[roadmap] verl Q3 development
Past roadmap dicusssions for reference: https://github.com/volcengine/verl/issues/710 https://github.com/volcengine/verl/issues/22
The most important thing for verl Q3 is to make it a modular foundational library for the community to extend, as a starting point but not the destination.
composable model engines
Finish up https://github.com/volcengine/verl/discussions/1560 such that parallelism strategy is not implemented at the engine level, without exposing details to the worker(role) level. The fsdp/megatron engines are expected to be created and run in a standalone fashion, and be reused across different roles.
- [x] fsdp actor, critic, ref (focus on fsdp2)
- [ ] megatron actor, critic, ref
- [ ] torchtitan integration (call for contribution)
- [ ] switch all recipe/examples from fsdp1 to fsdp2 by default (and remove ill-maintained ones)
Work in progress interface for comments https://github.com/volcengine/verl/pull/1977
rollout workers
- [ ] optimize server mode rollout performance
- [ ] modular rollout workers: VllmRolloutWorker and SGLangRolloutWorker, exposing the same APIs
- [ ] support model with random init weight
- [ ] weight resharding: optimize tp x dp dispatch, and support receiving weight from separate resource groups
- [ ] Agent RL infrastructure https://github.com/volcengine/verl/issues/2618
Additional ongoing efforts:
- https://github.com/zhaochenyang20/Awesome-ML-SYS-Tutorial/issues/131
- https://github.com/volcengine/verl/issues/1882
async & disaggregated architecture
- [x] one-step off async pipeline (WIP: https://github.com/volcengine/verl/pull/2231), further performance optimization & profiling needed
- [ ] streaming/partial rollout (WIP: https://github.com/volcengine/verl/pull/2200)
- [ ] performance tuning, and reference throughput benchmark across [model type, model size, seqlen, hardware, num accelerators, worker role] to achieve better disaggregated resource allocation
- [ ] fully-async pipeline
multi-turn, data, config infra
- [ ] better message infra for multi-turn messages, dense reward @SwordFaith
- [ ] better dataset schema for train & rollout. We need documentation too. TRL's documentation is good https://huggingface.co/docs/trl/en/dataset_formats @SwordFaith
- [ ] use tensordict and nested-tensor to remove padding and replace DataProto
- [ ] replace omegaConfig with read-only dataclass for verl internal config passing https://github.com/volcengine/verl/pull/2379 https://github.com/volcengine/verl/pull/2147/files and make unit test easier
- [ ] P1: distributed data pool from https://arxiv.org/pdf/2507.01663v1 https://github.com/volcengine/verl/issues/2539
streamline new model workflow
- [ ] document the workflow to add a new hf model to verl. Currently with latest vllm there's no need to add weight loader mentioned in https://verl.readthedocs.io/en/latest/advance/fsdp_extension.html
- [ ] better abstraction and registration system for multi-modal models. Currently different multi-modals have inconsistent config attr (e.g. rope), freeze/unfreeze setup, input/output processing... (ideally this should be done at huggingface transformers level but it's not sufficient right now cc @NielsRogge) (RFC needed)

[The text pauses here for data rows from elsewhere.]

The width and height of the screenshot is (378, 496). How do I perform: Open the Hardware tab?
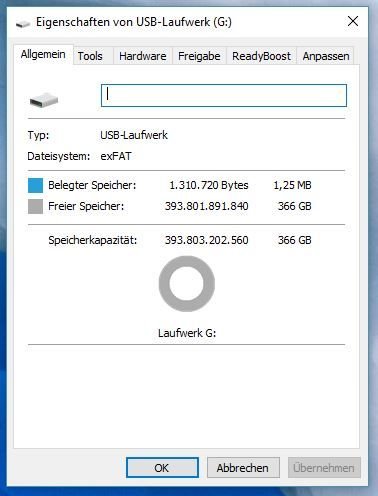click(x=143, y=56)
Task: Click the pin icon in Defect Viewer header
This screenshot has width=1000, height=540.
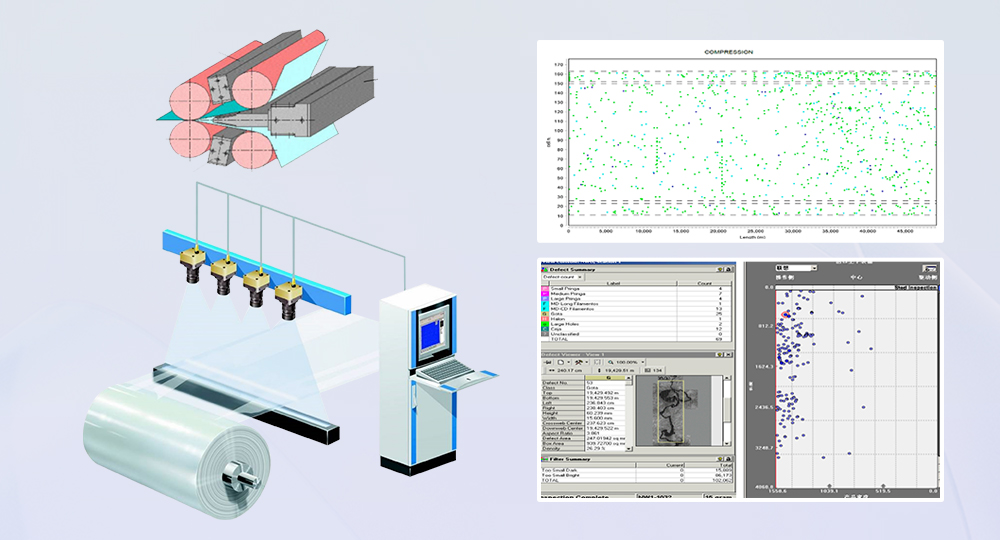Action: point(720,355)
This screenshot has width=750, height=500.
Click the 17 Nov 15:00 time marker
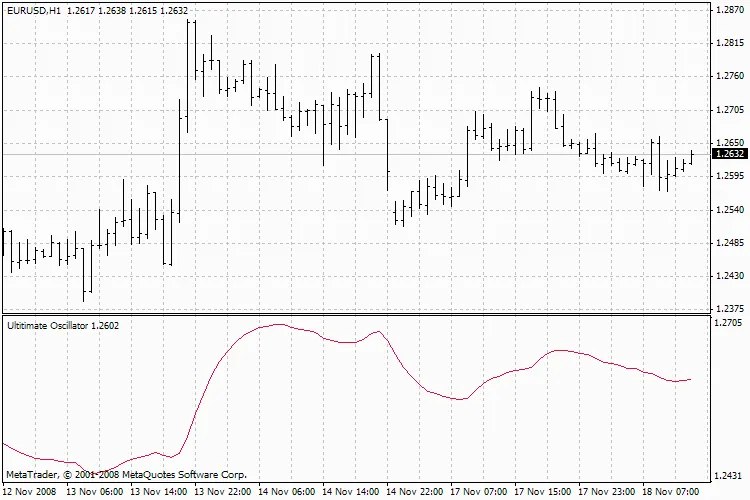coord(545,492)
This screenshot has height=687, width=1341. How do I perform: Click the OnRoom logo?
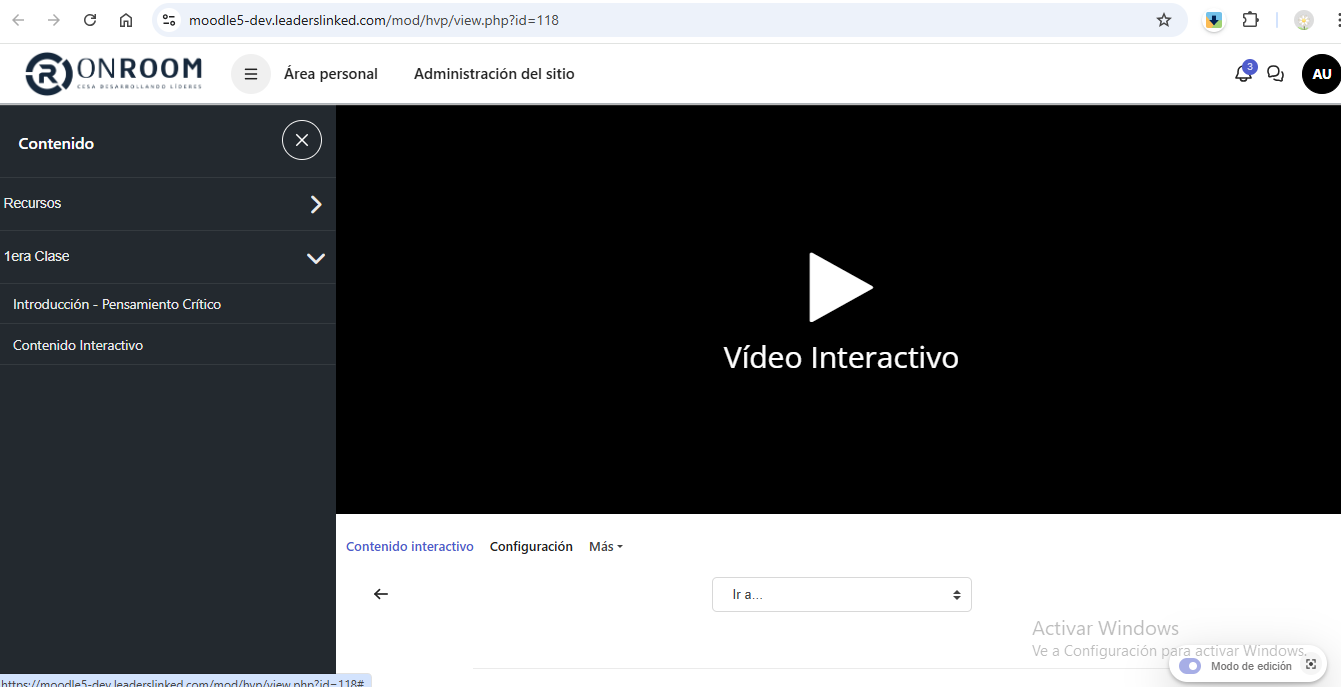click(x=113, y=74)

- [ ] verl needs a documentation page about the latest status of model support and per model related features (lora, sequence parallelism, megatron, etc)
high quality recipes and end2end optimizations
- [x] retool recipe (code is ready, going through reviews)
- [ ] SOTA multimodal vlm RL recipe (call for contribution)
- [ ] enhance DAPO recipe with larger models, and provide scripts with high training throughput (many perf knobs are not turned on in the current script)
- we welcome more recipes from the community, please open an RFC if you're interested in contributing before opening any PR for recipes https://github.com/volcengine/verl/issues/2136
Additional existing ongoing features:
- https://github.com/volcengine/verl/issues/1033
- https://github.com/volcengine/verl/discussions/2171
Many roadmap tasks in this doc are initiated by & credit to @vermouth1992 @SwordFaith
Please let me know which task I can start with and will take up those ? Do we have any community meeting and slack or other medium we are using for communication ?
The code is very good. Can you support the latest rollout PP?